#### WHAT NEEDS TO BE DONE
Give back the records in full, with every line exactly as it was.

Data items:
--- --- ---

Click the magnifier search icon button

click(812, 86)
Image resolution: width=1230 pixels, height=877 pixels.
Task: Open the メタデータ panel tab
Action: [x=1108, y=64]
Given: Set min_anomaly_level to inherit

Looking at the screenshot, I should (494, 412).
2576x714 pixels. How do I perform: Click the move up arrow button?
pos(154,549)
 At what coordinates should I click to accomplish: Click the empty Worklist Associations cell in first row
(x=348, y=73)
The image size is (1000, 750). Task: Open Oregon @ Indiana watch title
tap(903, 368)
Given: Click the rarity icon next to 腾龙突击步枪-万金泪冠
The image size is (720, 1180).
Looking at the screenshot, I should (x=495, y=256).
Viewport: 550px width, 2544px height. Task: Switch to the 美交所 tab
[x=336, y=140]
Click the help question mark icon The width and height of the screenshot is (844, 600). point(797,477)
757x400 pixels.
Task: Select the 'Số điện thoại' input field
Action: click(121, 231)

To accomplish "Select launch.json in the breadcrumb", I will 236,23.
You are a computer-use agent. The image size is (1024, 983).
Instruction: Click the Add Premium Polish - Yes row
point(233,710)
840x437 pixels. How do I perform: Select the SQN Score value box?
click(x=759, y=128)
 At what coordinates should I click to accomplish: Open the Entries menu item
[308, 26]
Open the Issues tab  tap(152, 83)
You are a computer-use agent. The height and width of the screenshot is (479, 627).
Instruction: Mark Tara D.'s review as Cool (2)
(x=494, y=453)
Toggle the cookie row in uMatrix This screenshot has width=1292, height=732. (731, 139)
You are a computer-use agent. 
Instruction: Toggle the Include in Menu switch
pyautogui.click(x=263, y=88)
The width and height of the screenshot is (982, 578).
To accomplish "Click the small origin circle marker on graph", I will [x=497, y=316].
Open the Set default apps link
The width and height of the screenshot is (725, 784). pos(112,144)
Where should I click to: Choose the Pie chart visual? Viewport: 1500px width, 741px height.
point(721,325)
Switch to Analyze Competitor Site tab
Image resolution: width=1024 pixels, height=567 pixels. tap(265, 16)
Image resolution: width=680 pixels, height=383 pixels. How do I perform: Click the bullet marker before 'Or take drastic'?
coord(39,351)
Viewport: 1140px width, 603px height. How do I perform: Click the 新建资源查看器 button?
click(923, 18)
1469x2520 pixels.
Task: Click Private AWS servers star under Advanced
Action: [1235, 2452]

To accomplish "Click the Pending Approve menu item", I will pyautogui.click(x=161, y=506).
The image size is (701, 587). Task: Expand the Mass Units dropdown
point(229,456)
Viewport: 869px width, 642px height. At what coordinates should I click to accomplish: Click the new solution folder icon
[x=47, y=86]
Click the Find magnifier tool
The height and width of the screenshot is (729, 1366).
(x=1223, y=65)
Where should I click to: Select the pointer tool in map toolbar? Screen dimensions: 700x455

--- --- ---

#### RESULT OF THE TASK
Click the magnifier search icon button

click(812, 86)
Image resolution: width=1230 pixels, height=877 pixels.
Task: Open the メタデータ panel tab
Action: [x=1108, y=64]
Given: Set min_anomaly_level to inherit

Looking at the screenshot, I should (494, 412).
2576x714 pixels. How do I perform: Click the move up arrow button?
pos(154,549)
 At what coordinates should I click to accomplish: Click the empty Worklist Associations cell in first row
(x=348, y=73)
The image size is (1000, 750). Task: Open Oregon @ Indiana watch title
tap(903, 368)
Given: Click the rarity icon next to 腾龙突击步枪-万金泪冠
The image size is (720, 1180).
Looking at the screenshot, I should (x=495, y=256).
Viewport: 550px width, 2544px height. Task: Switch to the 美交所 tab
[x=336, y=140]
Click the help question mark icon The width and height of the screenshot is (844, 600). point(797,477)
757x400 pixels.
Task: Select the 'Số điện thoại' input field
Action: click(121, 231)

To accomplish "Select launch.json in the breadcrumb", I will 236,23.
You are a computer-use agent. The image size is (1024, 983).
Instruction: Click the Add Premium Polish - Yes row
point(233,710)
840x437 pixels. How do I perform: Select the SQN Score value box?
click(x=759, y=128)
 At what coordinates should I click to accomplish: Open the Entries menu item
[308, 26]
Open the Issues tab  tap(152, 83)
You are a computer-use agent. The height and width of the screenshot is (479, 627).
Instruction: Mark Tara D.'s review as Cool (2)
(x=494, y=453)
Toggle the cookie row in uMatrix This screenshot has width=1292, height=732. (731, 139)
You are a computer-use agent. 
Instruction: Toggle the Include in Menu switch
pyautogui.click(x=263, y=88)
The width and height of the screenshot is (982, 578).
To accomplish "Click the small origin circle marker on graph", I will [x=497, y=316].
Open the Set default apps link
The width and height of the screenshot is (725, 784). pos(112,144)
Where should I click to: Choose the Pie chart visual? Viewport: 1500px width, 741px height.
point(721,325)
Switch to Analyze Competitor Site tab
Image resolution: width=1024 pixels, height=567 pixels. tap(265, 16)
Image resolution: width=680 pixels, height=383 pixels. How do I perform: Click the bullet marker before 'Or take drastic'?
coord(39,351)
Viewport: 1140px width, 603px height. How do I perform: Click the 新建资源查看器 button?
click(923, 18)
1469x2520 pixels.
Task: Click Private AWS servers star under Advanced
Action: [1235, 2452]

To accomplish "Click the Pending Approve menu item", I will pyautogui.click(x=161, y=506).
The image size is (701, 587). Task: Expand the Mass Units dropdown
point(229,456)
Viewport: 869px width, 642px height. At what coordinates should I click to accomplish: Click the new solution folder icon
[x=47, y=86]
Click the Find magnifier tool
The height and width of the screenshot is (729, 1366).
(x=1223, y=65)
Where should I click to: Select the pointer tool in map toolbar? Screen dimensions: 700x455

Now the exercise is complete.